New college and university faculty members with Ph.D. degrees have extensive research training but often lack a similar level of pedagogical training (1, 2) and therefore have limited knowledge of the teaching and learning literature and current best practices (3–5). Understanding Anderson et al.’s cognitive process dimensions can facilitate the transition to a teaching-intensive faculty position (6). These dimensions, or levels, are defined as remember, understand, apply, analyze, evaluate, and create (6). These pedagogical levels can be used to categorize learning objectives, teaching and learning activities (TLA), and assessments (including exam questions). Large introductory college lecture courses emphasize remember and understand levels, but these courses should also build students’ higher-level thinking skills (7–10).

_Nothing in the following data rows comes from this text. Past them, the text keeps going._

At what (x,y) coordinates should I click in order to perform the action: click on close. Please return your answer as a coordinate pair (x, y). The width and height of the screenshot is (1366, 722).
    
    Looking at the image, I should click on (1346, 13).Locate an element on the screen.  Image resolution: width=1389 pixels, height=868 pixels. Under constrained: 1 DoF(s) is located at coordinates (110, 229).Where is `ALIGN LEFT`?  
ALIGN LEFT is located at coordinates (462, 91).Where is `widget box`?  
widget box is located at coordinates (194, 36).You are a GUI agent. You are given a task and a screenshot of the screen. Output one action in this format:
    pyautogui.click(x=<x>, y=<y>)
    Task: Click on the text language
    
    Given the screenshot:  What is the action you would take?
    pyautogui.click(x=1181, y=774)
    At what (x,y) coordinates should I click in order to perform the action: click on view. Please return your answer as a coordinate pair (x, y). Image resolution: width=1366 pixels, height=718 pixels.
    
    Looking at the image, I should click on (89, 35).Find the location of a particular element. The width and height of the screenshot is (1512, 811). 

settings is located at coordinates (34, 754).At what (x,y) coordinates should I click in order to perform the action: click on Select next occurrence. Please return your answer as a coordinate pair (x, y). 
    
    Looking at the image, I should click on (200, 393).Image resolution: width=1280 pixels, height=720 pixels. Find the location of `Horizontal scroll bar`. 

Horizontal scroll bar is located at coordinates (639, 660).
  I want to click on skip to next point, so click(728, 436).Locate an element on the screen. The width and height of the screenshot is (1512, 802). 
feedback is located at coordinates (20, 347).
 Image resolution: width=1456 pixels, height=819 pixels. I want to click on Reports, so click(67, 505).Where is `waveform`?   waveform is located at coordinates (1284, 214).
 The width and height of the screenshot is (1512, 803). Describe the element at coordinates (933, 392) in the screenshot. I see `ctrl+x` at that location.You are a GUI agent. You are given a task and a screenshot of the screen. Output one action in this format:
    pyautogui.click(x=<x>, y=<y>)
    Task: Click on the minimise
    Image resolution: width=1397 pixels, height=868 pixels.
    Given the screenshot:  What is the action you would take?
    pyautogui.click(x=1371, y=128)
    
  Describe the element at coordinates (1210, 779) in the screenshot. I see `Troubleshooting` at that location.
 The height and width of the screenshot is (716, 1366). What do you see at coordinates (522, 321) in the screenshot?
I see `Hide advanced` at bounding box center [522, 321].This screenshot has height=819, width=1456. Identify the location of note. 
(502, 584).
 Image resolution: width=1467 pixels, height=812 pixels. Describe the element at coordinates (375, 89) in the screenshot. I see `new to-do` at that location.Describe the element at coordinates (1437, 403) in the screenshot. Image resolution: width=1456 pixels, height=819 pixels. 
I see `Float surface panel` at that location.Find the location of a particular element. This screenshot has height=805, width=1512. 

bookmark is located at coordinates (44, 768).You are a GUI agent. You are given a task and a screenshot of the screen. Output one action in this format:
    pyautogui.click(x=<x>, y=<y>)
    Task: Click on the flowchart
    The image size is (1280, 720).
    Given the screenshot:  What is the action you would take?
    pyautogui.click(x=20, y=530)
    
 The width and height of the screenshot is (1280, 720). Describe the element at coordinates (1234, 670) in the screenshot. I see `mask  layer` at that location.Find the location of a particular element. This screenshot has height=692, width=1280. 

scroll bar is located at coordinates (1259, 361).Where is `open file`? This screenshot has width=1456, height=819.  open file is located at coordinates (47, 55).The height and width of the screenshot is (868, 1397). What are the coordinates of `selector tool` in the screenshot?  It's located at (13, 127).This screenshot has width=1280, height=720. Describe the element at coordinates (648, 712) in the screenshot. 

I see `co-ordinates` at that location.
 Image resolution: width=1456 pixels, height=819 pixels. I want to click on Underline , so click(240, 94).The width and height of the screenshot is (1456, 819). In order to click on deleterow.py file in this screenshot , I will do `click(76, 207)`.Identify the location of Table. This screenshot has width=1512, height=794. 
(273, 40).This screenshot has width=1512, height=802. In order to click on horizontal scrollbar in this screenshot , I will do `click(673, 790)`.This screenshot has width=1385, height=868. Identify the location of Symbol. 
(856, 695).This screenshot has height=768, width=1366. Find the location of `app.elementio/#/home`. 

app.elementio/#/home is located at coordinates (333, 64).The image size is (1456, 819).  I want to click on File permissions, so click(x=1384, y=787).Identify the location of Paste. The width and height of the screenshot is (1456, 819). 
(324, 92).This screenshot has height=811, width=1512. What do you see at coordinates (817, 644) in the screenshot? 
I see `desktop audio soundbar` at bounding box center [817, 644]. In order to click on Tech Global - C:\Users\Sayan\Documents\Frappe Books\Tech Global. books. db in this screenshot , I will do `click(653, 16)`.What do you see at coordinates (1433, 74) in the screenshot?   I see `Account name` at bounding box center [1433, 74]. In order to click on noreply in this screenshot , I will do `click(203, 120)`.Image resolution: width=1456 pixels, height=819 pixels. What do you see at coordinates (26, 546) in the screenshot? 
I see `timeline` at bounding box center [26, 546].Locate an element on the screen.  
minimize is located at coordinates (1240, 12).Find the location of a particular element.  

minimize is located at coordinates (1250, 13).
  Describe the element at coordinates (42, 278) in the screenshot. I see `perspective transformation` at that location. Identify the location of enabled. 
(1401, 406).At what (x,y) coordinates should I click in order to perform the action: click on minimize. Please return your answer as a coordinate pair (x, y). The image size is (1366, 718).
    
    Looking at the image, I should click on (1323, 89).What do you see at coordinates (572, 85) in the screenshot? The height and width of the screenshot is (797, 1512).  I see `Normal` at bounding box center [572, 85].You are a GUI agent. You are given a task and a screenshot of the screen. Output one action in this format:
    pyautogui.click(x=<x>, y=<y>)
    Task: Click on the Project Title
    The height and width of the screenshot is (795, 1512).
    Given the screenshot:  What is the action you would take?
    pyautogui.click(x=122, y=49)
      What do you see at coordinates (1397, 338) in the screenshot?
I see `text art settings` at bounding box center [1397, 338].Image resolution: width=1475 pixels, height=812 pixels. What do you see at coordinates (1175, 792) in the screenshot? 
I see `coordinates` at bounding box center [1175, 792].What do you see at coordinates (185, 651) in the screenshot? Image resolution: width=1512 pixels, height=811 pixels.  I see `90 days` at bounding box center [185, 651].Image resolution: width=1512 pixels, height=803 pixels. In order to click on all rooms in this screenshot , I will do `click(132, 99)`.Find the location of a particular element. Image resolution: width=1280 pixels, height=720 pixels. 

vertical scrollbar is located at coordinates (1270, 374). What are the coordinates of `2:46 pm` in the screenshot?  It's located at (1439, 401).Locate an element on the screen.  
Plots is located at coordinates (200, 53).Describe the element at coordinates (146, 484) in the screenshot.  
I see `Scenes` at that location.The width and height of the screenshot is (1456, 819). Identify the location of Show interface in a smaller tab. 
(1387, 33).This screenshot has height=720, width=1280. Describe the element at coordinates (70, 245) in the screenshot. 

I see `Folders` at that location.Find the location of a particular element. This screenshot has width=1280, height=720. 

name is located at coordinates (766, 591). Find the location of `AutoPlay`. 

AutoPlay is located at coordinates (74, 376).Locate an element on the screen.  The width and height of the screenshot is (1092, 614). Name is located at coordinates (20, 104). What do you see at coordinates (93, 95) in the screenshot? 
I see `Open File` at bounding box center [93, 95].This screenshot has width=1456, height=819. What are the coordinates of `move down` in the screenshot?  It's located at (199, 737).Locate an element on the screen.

First-year college students have experience with learning at the remember and understand levels (lower-level thinking), but they may not know how to engage in higher-level thinking skills including applying knowledge to novel situations, analyzing data, evaluating situations, and creating original work. Because the students have not had as much experience with the course material and are still developing higher-level thinking skills, they may need explicit guidance to work effectively at the apply, analyze, evaluate, or create cognitive levels. In contrast, new faculty members were recently engaged in these higher-level thinking skills while writing their own research papers, and the skills therefore come naturally. It can be challenging for a novice teacher to remember what it was like to learn new material for the first time.

Due to time limitations associated with developing and assessing teaching and learning strategies (2, 11), new faculty often rely on lecturing to deliver course content and disseminate knowledge (12). Lecturing is a traditional model that is familiar to new instructors because that may be the way they were taught. However, lecturing only passively involves the student in the learning process and does so at the lower cognitive skill levels of remember and understand (13, 14). The pedagogical literature emphasizes the need for active engagement in course material to promote deep learning at higher cognitive levels (2, 7–9, 12, 13, 15–18). Active learning exercises give students the opportunity to apply conceptual knowledge to novel and relevant situations, which can ultimately improve student learning (12, 14, 16, 17, 19). A lack of active engagement hampers students’ ability to deeply learn the material, and they may not perform well on exams that test at the apply level or above. Students become frustrated when they are tested at a higher level than what they have practiced in class. Poor student performance can, in turn, lead new instructors to become frustrated, as the students are not meeting their expectations. This disparity between the students’ and instructors’ expectations and performance can even lead to poor evaluations of the instructor by the students, further frustrating the new teacher (16).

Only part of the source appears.